Il n'aura de cesse par la suite, par le biais d'amis de son bataillon restés là-bas, d'essayer de reprendre contact avec elle. En vain. Kim a disparu. Elle s'est évanouie dans la nature, il essaie tout. Rien. Un silence glacial répond toujours à ses démarches, à ses espoirs. Il est désespéré.
Kim a déménagé avec sa mère et son enfant, elles sont installées à Kampot près de la frontière du Cambodge où réside une soeur de son père. Ensuite, très vite, le chaos et la fin de la guerre. La fuite, la panique désordonnée du 30 avril 1975. La mort, la réeducation programmée pour des centaines de milliers de personnes dans des camps spéciaux. Kim fuit le Vietnam en 1980, elle arrive en France après avoir vécu l'enfer des boat-peoples avec sa fille. Wayne est toujours dans son coeur. Il faut vivre. C'est en France, en Chalosse que sa vie la portera. Elle va se marier.
Un matin Kim ouvre son ordi comme d'habitude. Facebook. Elle pousse un cri, se lève, se précipite dehors, s'asseoit sur une chaise et se met à pleurer, doucement. Le coeur lui manque, sa vie se met à ralentir, elle respire lentement. Elle ferme les yeux. Une heure après elle peut revenir devant l'écran. Wayne est là, de l'autre côté du miroir. Il l'a retrouvé. Miracle Internet, miracle Facebook...
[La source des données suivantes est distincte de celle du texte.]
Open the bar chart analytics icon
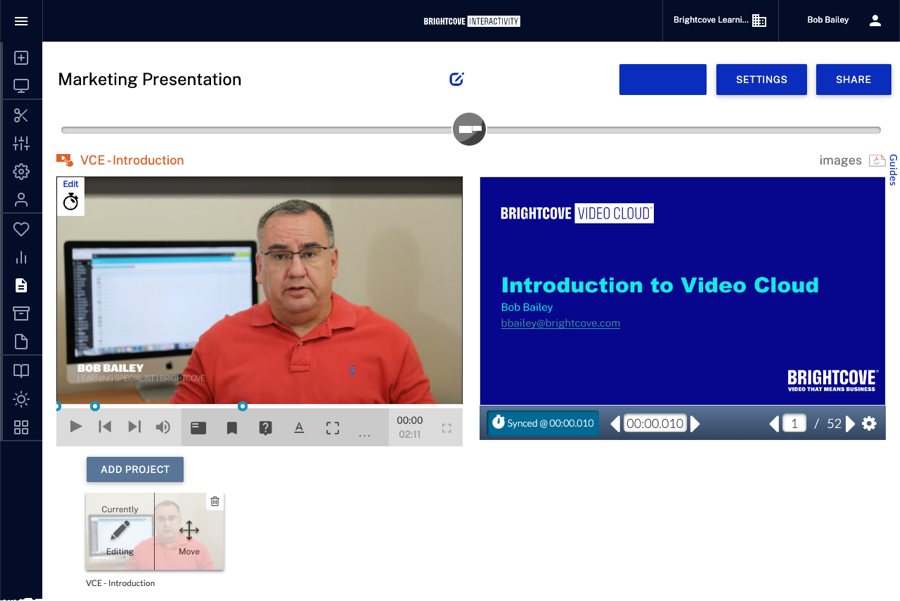 click(21, 257)
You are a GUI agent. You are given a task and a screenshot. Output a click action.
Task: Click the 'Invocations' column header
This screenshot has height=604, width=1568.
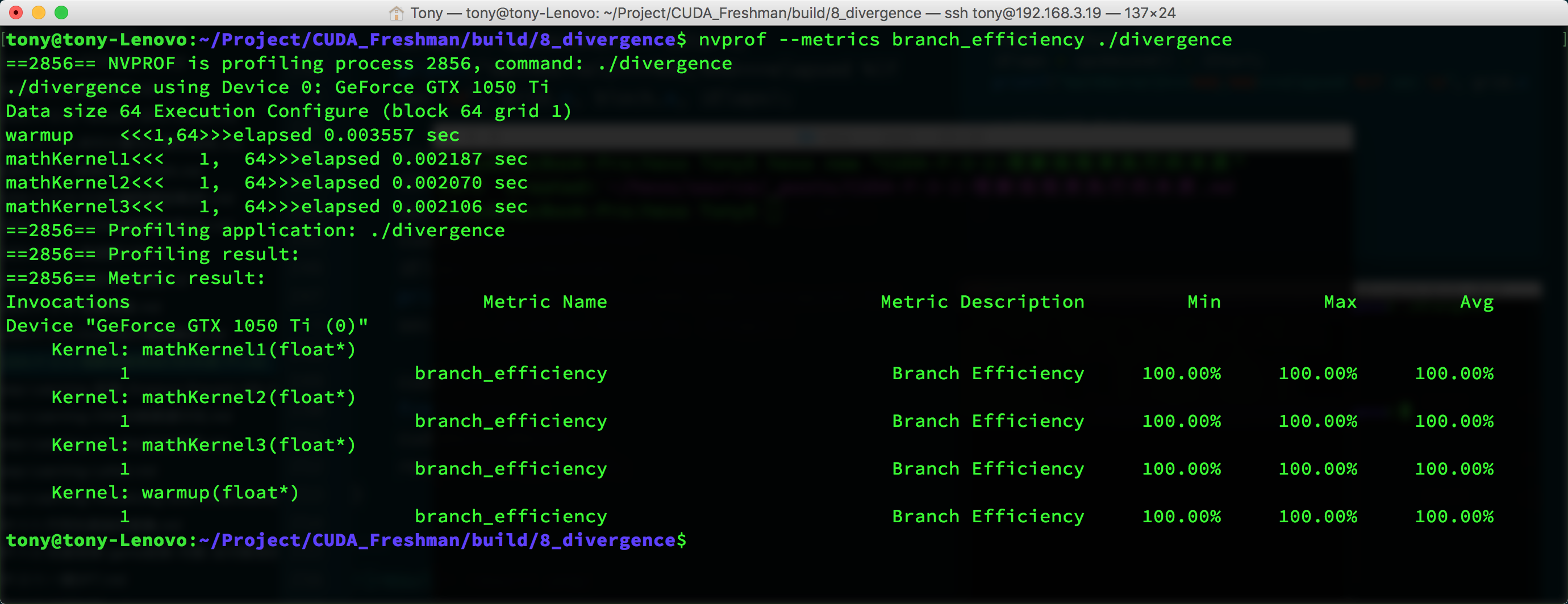68,303
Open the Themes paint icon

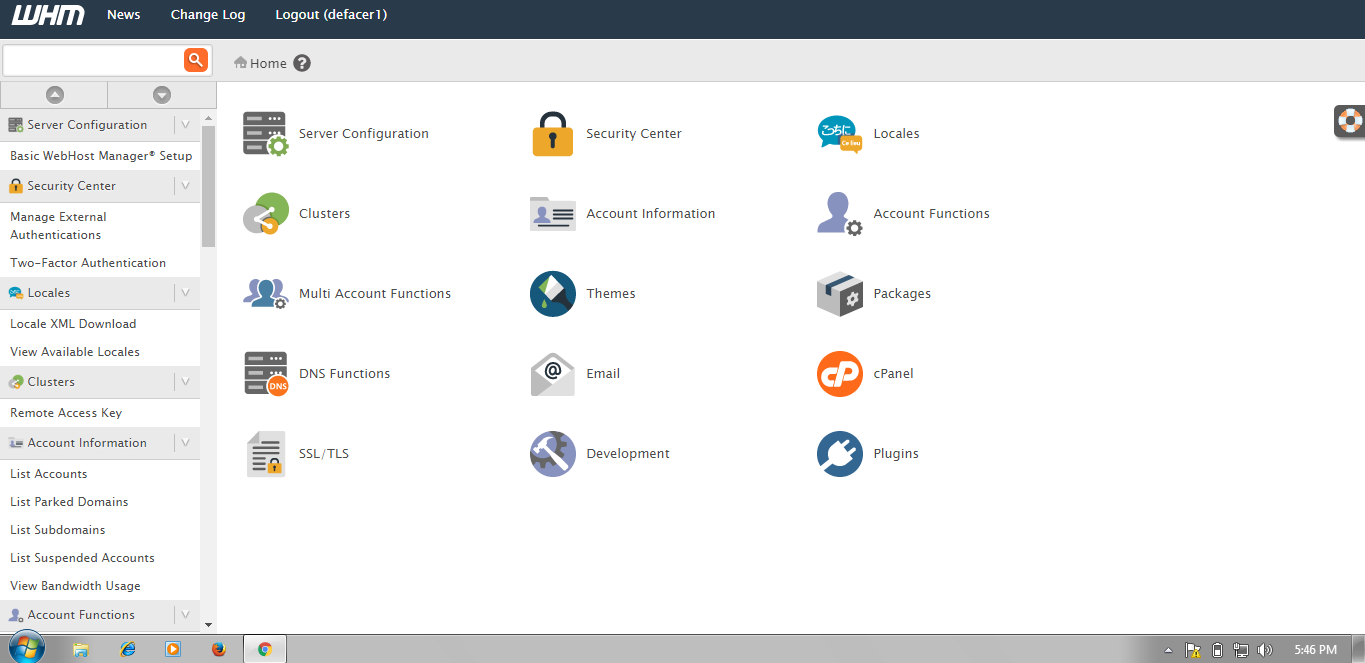553,294
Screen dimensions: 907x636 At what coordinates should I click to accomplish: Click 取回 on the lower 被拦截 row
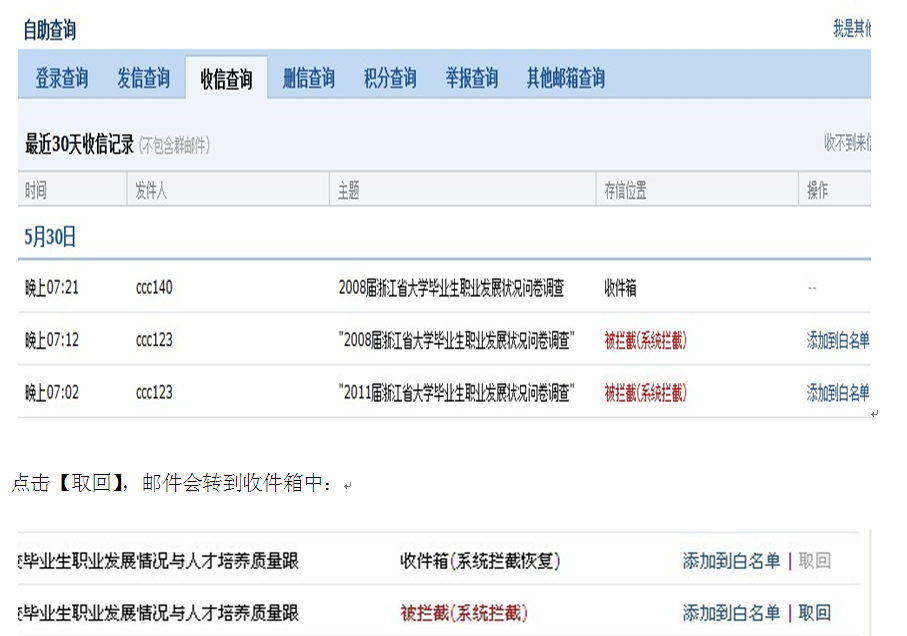click(814, 612)
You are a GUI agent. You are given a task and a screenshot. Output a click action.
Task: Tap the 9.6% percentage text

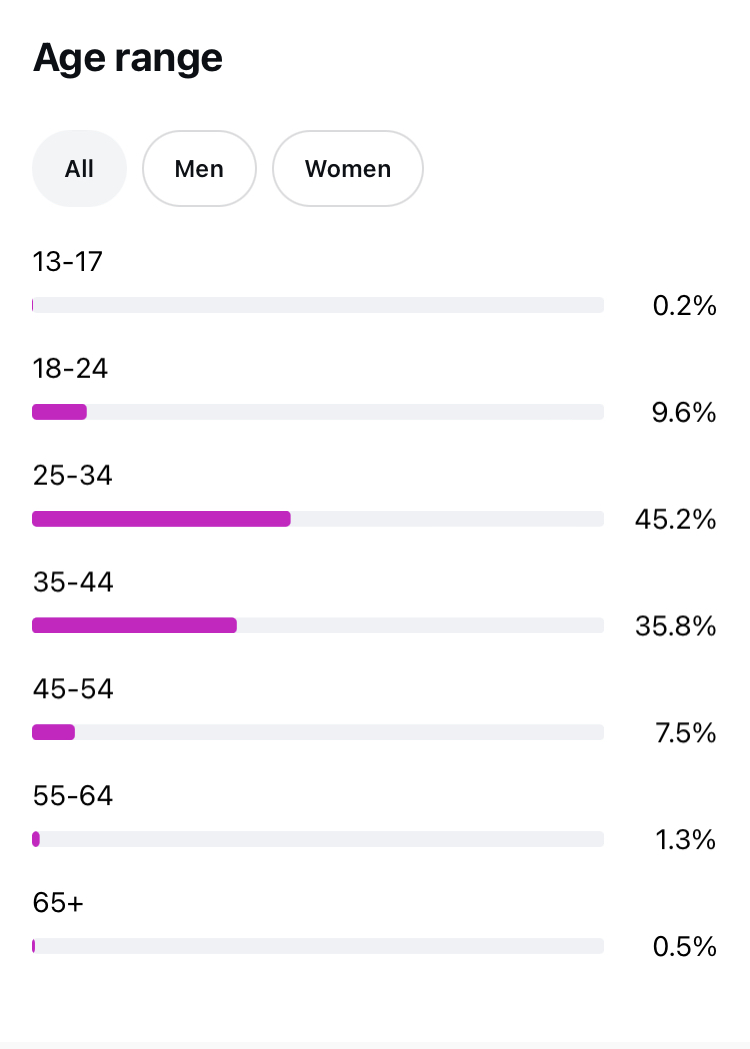684,413
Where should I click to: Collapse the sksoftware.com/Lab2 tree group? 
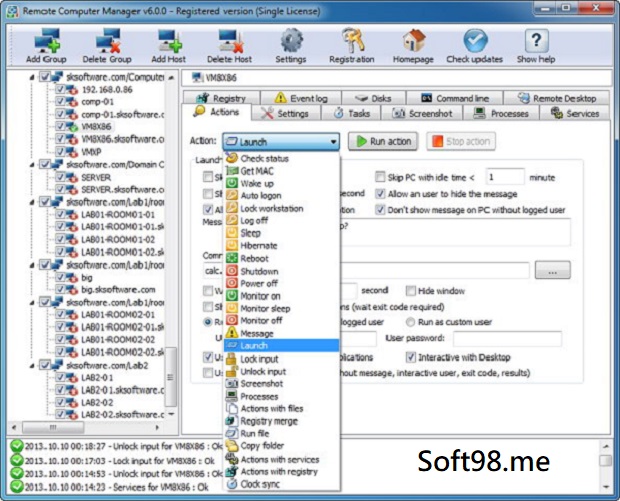31,366
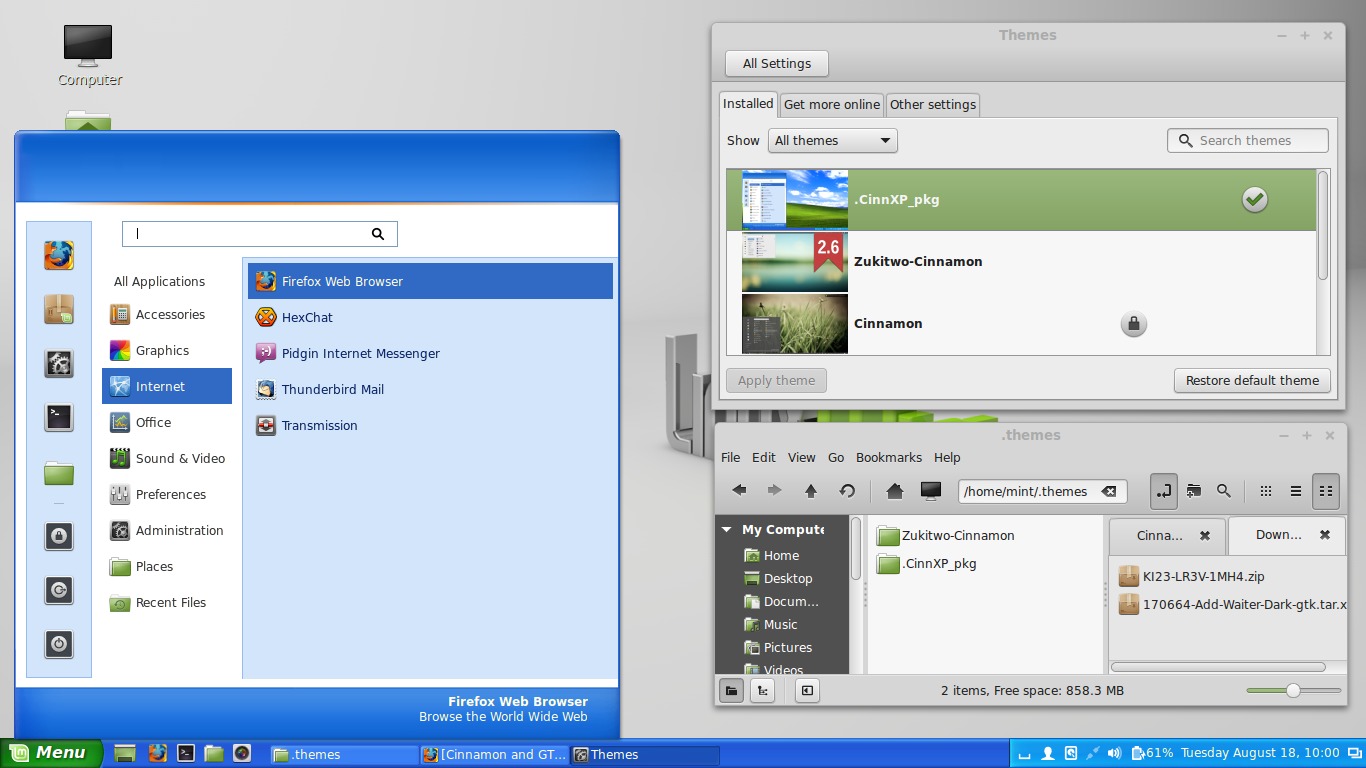The height and width of the screenshot is (768, 1366).
Task: Open 'All Settings' in the Themes window
Action: 776,63
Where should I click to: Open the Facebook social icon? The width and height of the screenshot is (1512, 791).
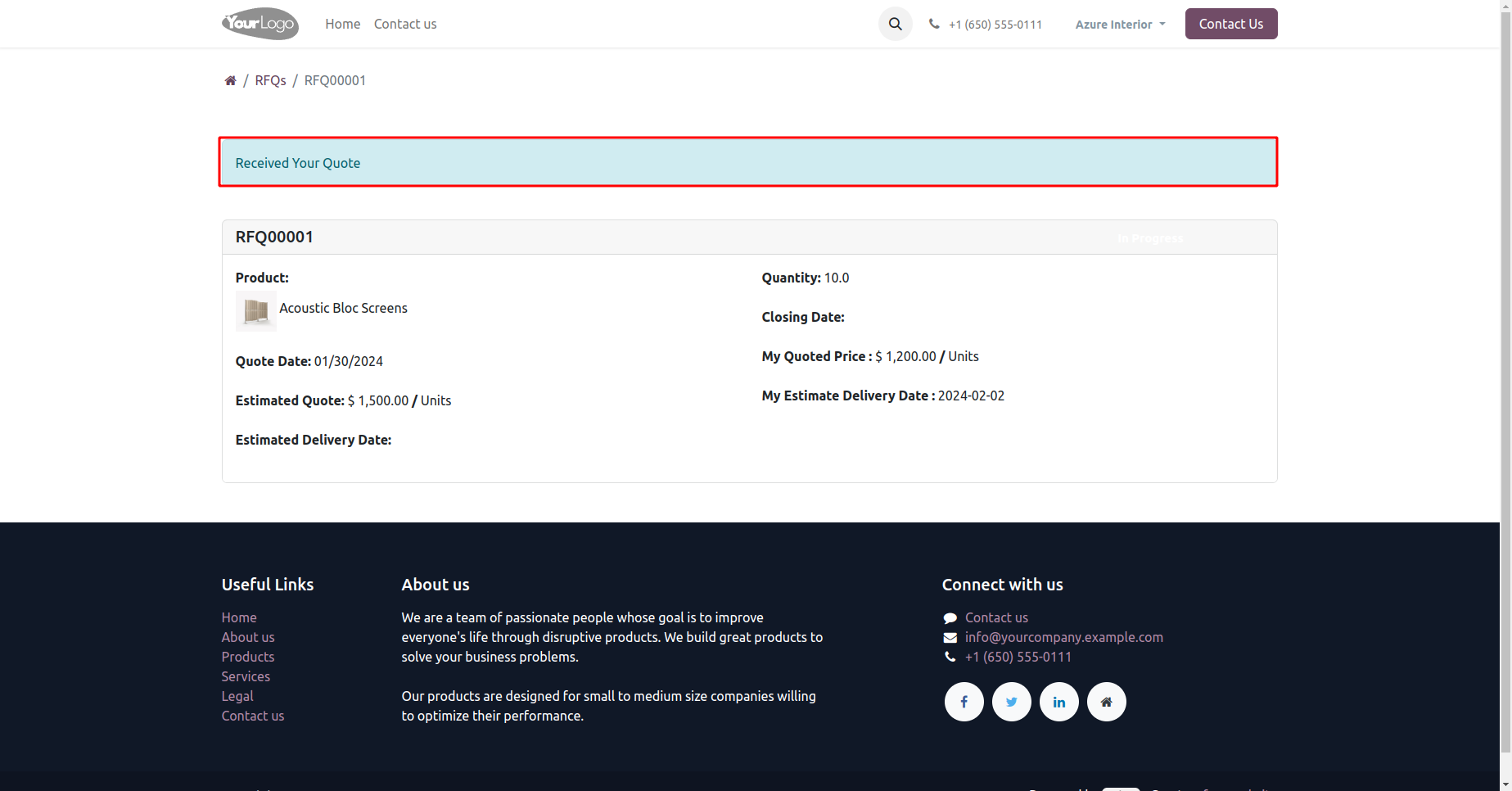click(x=964, y=702)
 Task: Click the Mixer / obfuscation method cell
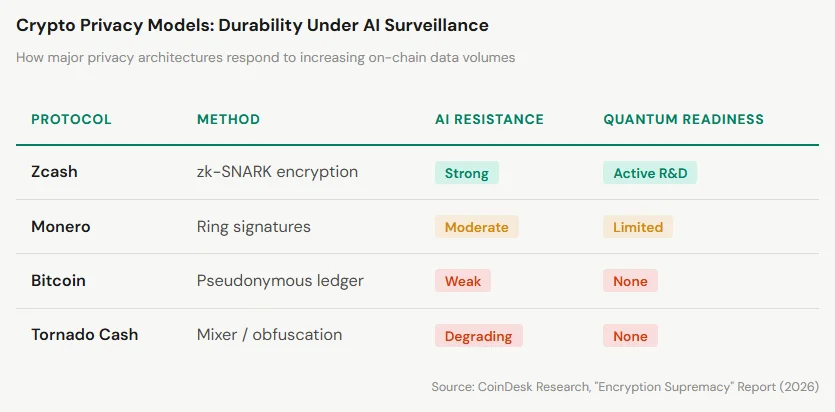point(269,335)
Plus de trente ans ont passé, il vit du côté de St Petersburg, Floride, il n'a jamais cessé de penser à elle, à l'enfant qu'il sait mais qu'il ne connaît pas, il n'a jamais pu la retrouver malgré son assaut permanent auprès de diverses associations, Croix Rouge, etc, pendant des années... Il l'a cru morte, s'est marié, comme Kim, il a des enfants, sa femme sait tout de son histoire, puis il recommencé à chercher comme un forcené après des années de jachère, il y avait maintenant Facebook.
Elle répond à Facebook. Il répond. Je suis là, tu es là. La vie est incroyable, quand on ne pense voir qu'avec les yeux de la tristesse, de la nostalgie, du désespoir même, parfois... Quand on pense notre vie à l'image des eaux sombres et calmes d'un lac, ce sont celles d'un torrent vif qui, en réalité, ne sont pas loin. La vie est la vie, le temps n'est qu'une simple notion des hommes. La vie est la vie. Elle lui dit qu'elle n'a ramené du Vietnam que sa fille et le tigre de jade.
Les semaines passent. Tout est organisé. Kim, sa fille, son mari prennent demain l'avion pour St Petersburg. L'année prochaine, c'est déjà décidé dans une énorme effervescence de joie, Wayne et toute sa famille atterriront à Pau Uzein.